▸ EXERCISE DESCRIPTION
Using the listing below, print exactly everything from the line with "This screenshot has width=1001, height=933." down to the line with "Given: Open Analysis bar chart icon", both included, and nothing more.

▸ RECORDS FOR THIS TASK
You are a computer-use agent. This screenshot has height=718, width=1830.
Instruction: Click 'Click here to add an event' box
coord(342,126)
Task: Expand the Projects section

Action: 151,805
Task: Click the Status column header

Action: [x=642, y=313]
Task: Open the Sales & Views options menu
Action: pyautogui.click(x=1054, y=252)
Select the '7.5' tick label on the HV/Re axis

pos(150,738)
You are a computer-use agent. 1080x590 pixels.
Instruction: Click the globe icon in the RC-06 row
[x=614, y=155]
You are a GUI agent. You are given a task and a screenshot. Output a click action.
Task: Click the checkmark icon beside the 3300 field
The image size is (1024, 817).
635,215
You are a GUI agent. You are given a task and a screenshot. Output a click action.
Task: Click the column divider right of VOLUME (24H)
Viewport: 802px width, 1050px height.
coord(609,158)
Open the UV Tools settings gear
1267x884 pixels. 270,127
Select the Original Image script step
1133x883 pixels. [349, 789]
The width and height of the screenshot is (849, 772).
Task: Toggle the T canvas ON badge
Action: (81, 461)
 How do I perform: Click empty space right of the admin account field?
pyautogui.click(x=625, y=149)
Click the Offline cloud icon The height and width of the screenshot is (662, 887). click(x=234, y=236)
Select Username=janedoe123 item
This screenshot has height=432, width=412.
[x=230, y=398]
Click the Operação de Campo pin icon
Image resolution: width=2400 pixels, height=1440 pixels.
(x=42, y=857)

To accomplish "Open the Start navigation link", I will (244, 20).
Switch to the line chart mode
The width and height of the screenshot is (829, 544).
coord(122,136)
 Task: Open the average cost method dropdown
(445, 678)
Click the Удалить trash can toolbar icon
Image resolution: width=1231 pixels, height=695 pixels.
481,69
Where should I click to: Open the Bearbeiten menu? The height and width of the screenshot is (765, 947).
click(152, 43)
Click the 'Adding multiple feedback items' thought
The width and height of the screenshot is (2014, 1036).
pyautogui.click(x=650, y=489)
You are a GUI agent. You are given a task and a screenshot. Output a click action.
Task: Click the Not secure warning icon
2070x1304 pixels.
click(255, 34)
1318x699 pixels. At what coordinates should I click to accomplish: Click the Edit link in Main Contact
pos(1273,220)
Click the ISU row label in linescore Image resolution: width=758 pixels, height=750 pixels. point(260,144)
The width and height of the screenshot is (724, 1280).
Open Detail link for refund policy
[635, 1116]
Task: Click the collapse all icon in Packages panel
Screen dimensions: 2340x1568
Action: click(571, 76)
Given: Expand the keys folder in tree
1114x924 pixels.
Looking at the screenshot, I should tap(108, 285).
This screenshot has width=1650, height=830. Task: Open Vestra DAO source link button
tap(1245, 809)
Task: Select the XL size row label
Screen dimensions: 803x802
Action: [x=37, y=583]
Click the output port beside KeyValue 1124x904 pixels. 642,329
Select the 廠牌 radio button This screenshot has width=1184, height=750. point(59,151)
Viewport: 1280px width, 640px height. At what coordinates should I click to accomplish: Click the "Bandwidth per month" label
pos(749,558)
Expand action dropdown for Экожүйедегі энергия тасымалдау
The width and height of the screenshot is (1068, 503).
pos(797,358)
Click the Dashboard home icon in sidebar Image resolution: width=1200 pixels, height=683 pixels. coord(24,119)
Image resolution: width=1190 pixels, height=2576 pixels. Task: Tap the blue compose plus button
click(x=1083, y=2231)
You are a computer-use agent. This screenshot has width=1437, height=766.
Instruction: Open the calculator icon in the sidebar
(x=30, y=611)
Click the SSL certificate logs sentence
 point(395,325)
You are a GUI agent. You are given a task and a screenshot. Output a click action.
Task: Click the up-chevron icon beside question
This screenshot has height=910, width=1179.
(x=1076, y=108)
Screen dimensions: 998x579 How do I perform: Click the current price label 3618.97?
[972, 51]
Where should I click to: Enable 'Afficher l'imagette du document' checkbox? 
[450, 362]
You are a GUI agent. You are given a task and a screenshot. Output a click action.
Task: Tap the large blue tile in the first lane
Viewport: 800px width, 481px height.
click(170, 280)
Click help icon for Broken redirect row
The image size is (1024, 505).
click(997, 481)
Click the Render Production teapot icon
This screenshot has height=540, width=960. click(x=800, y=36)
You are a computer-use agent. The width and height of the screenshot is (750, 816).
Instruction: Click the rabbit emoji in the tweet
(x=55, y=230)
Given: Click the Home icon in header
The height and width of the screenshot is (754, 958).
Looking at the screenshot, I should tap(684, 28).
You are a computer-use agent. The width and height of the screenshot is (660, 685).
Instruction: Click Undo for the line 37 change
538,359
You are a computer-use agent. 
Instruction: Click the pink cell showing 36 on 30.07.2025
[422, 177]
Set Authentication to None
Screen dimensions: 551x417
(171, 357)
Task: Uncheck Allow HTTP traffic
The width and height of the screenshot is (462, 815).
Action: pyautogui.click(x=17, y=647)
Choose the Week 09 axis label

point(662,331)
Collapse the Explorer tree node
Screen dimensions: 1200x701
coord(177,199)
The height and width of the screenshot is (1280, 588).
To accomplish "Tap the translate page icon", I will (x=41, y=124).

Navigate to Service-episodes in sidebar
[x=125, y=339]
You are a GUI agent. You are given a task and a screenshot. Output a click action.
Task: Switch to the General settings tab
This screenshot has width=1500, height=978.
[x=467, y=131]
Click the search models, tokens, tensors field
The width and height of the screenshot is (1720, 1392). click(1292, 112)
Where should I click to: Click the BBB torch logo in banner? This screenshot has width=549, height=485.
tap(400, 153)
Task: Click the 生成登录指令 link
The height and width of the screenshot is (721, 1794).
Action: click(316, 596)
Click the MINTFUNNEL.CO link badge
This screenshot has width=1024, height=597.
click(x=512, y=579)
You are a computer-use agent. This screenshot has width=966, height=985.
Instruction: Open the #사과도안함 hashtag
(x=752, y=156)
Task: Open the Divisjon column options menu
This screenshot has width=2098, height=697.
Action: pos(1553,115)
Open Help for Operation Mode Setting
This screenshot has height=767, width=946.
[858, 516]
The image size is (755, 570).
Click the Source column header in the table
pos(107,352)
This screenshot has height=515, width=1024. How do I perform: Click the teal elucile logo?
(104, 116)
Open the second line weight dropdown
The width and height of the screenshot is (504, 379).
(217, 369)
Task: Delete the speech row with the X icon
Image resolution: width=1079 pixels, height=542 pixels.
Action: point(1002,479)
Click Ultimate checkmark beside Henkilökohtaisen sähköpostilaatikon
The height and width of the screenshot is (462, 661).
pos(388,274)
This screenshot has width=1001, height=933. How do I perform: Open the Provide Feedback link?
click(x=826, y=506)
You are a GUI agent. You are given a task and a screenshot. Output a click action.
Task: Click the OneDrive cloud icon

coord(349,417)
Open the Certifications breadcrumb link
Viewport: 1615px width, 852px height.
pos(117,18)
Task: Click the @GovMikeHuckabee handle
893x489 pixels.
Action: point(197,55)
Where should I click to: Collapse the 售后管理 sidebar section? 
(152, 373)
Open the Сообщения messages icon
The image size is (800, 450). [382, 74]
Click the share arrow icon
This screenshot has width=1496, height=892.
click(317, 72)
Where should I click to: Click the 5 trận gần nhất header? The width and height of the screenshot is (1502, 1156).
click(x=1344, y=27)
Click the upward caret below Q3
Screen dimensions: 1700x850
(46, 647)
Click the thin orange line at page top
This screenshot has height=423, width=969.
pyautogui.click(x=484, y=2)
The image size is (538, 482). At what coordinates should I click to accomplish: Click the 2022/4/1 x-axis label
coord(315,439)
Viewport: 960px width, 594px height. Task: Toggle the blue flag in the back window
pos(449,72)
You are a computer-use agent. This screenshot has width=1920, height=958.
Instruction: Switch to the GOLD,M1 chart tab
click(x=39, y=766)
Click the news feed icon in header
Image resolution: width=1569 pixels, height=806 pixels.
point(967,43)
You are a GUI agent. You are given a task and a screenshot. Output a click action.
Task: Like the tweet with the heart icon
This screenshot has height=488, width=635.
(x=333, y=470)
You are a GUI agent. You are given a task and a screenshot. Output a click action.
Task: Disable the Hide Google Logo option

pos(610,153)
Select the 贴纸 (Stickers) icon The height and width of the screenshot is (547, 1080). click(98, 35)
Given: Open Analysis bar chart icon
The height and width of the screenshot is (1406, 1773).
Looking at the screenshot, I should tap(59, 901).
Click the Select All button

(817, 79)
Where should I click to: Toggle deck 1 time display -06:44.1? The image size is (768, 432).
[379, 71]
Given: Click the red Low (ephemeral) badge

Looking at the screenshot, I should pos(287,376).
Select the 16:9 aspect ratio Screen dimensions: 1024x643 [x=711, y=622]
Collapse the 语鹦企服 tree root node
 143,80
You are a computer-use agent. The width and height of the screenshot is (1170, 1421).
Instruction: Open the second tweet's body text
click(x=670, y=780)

▸ ANSWER SECTION
This screenshot has width=1001, height=933. How do I perform: Open the Provide Feedback link?
click(x=826, y=506)
You are a GUI agent. You are given a task and a screenshot. Output a click action.
Task: Click the OneDrive cloud icon

coord(349,417)
Open the Certifications breadcrumb link
Viewport: 1615px width, 852px height.
pos(117,18)
Task: Click the @GovMikeHuckabee handle
893x489 pixels.
Action: point(197,55)
Where should I click to: Collapse the 售后管理 sidebar section? 
(152, 373)
Open the Сообщения messages icon
The image size is (800, 450). [382, 74]
Click the share arrow icon
This screenshot has width=1496, height=892.
click(317, 72)
Where should I click to: Click the 5 trận gần nhất header? The width and height of the screenshot is (1502, 1156).
click(x=1344, y=27)
Click the upward caret below Q3
Screen dimensions: 1700x850
(46, 647)
Click the thin orange line at page top
This screenshot has height=423, width=969.
pyautogui.click(x=484, y=2)
The image size is (538, 482). At what coordinates should I click to accomplish: Click the 2022/4/1 x-axis label
coord(315,439)
Viewport: 960px width, 594px height. Task: Toggle the blue flag in the back window
pos(449,72)
You are a computer-use agent. This screenshot has width=1920, height=958.
Instruction: Switch to the GOLD,M1 chart tab
click(x=39, y=766)
Click the news feed icon in header
Image resolution: width=1569 pixels, height=806 pixels.
point(967,43)
You are a GUI agent. You are given a task and a screenshot. Output a click action.
Task: Like the tweet with the heart icon
This screenshot has height=488, width=635.
(x=333, y=470)
You are a GUI agent. You are given a task and a screenshot. Output a click action.
Task: Disable the Hide Google Logo option

pos(610,153)
Select the 贴纸 (Stickers) icon The height and width of the screenshot is (547, 1080). click(98, 35)
Given: Open Analysis bar chart icon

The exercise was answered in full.